According to Gordon Craig and Alexander George:
Cold War is a descriptive term that was generally adopted in the late forties to characterize the hostile relationship that developed between the West and the Soviet Union. While loosely employed, the term had an exceedingly important connotation: it called attention to the fact that, however acute their rivalry and conflict, the two sides were pursuing it by means short of another war and that, it was hoped, they would continue to do so. As some commentators noted, however bad the Cold War was, it was better than a hot one, and few would deny that the Cold War was an acceptable substitute for a thermonuclear war with the Russians, if that indeed were the only alternative. 1
For nearly half a century, the Cold War defined the parameters of international relations, in general, and American foreign policy, specifically. Rooted in the fissures that existed among the Allies during the Second World War, the Cold War matured and evolved to accommodate, among many new factors, nuclear weaponry, the rise of a distinct version of Communism in Asia, and the aspirations of a postcolonial generation of underdeveloped nations.

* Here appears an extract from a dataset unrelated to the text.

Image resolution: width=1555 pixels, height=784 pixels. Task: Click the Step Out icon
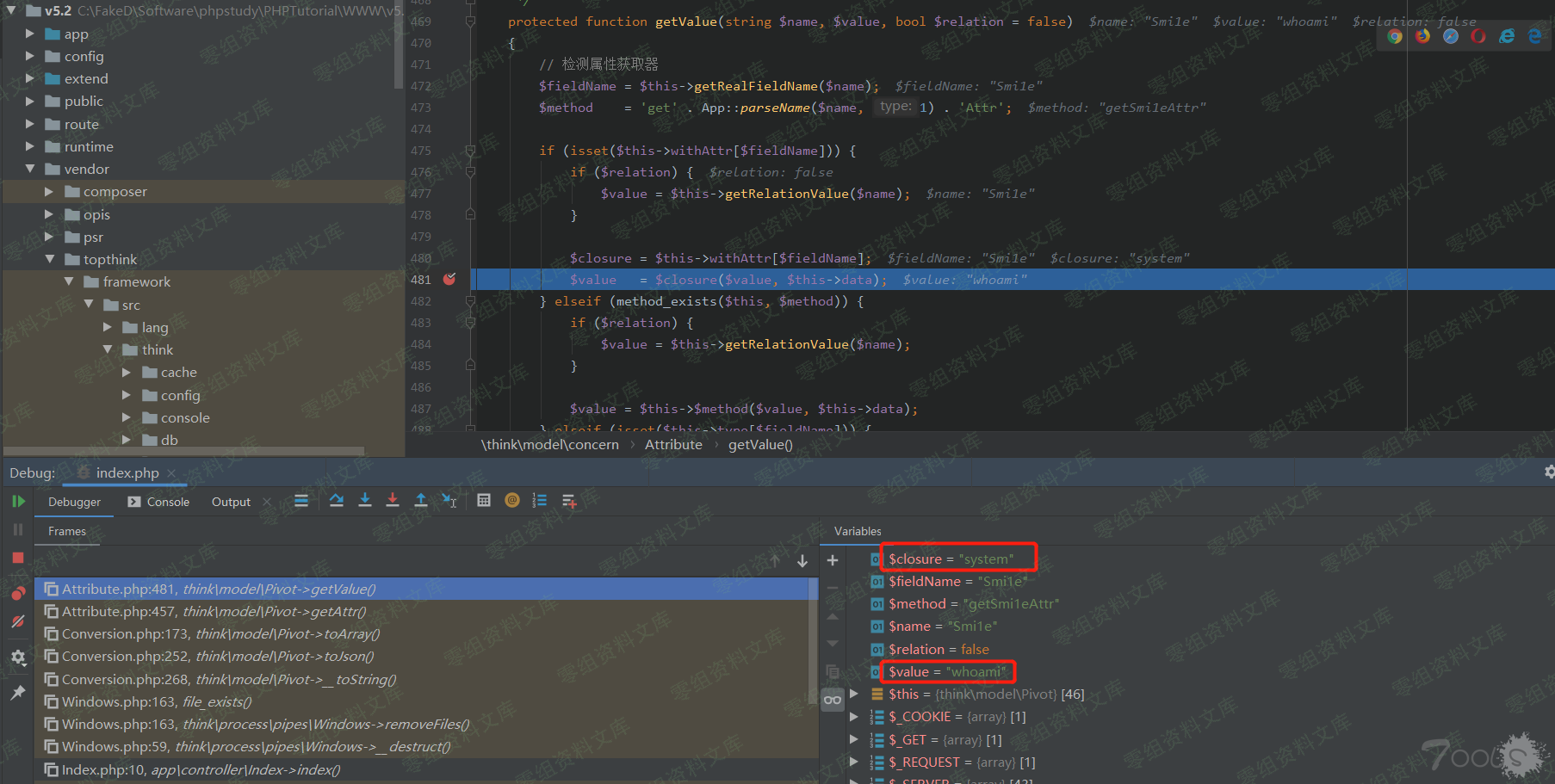pos(421,501)
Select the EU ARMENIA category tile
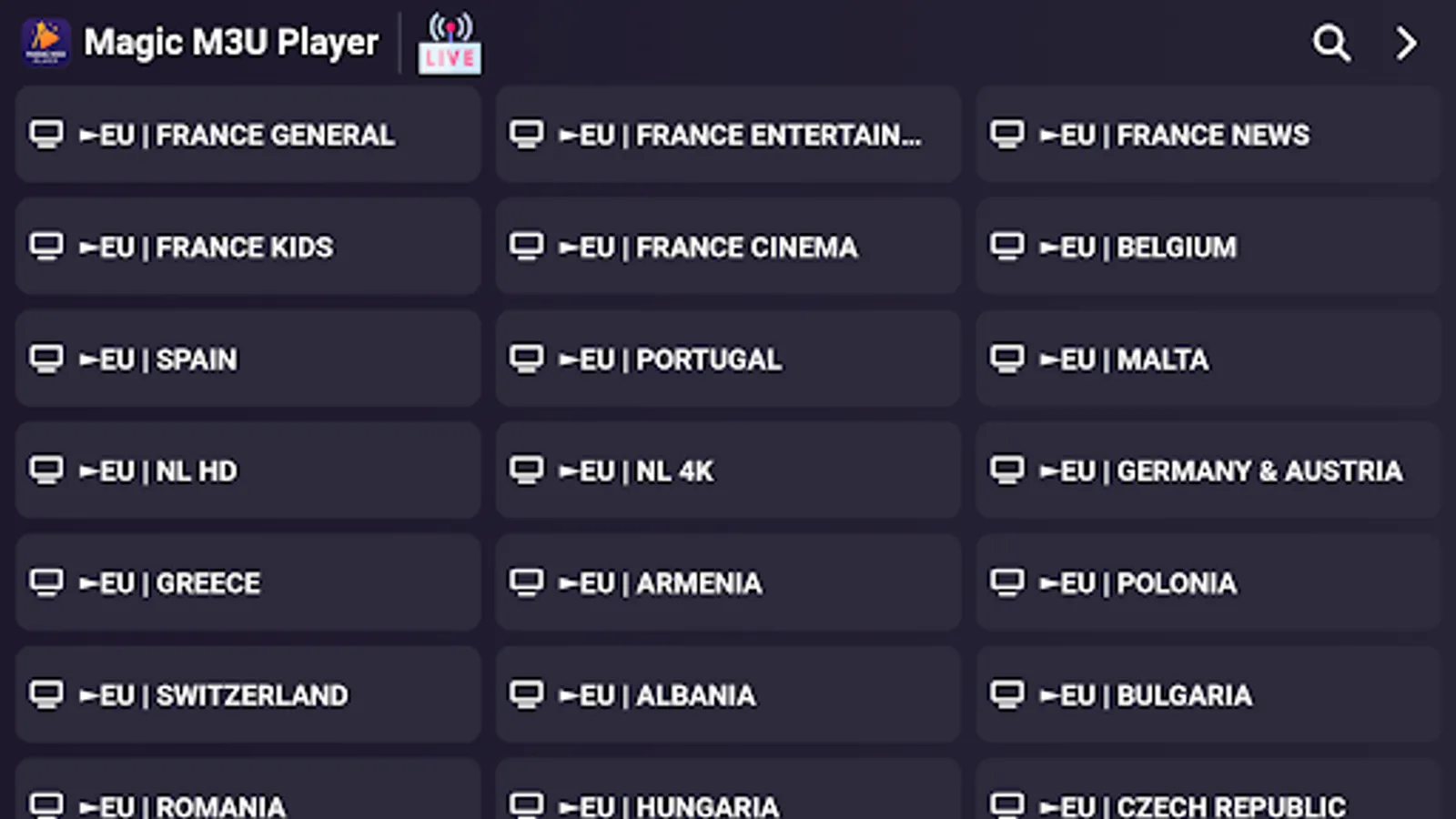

Initially, the Cold War reflected a number of important points of departure that defined the western alliance clustered around U.S. leadership and the Sovietled Communist bloc. One of these points of departure involved the strategic shift in power that followed the Second World War. After 1945, the former great powers of the nineteenth century, particularly Great Britain, were in retreat throughout the world, creating significant power vacuums in their wake. In the postwar, these powers were progressively forced to surrender their former domains by default (e.g., in the case of Greece and Turkey) or as a result of war (e.g., in the case of French Indochina). In this context, the Cold War became a struggle over the population and resources of the de-evolving colonial periphery as well as the core nations formerly in possession of it.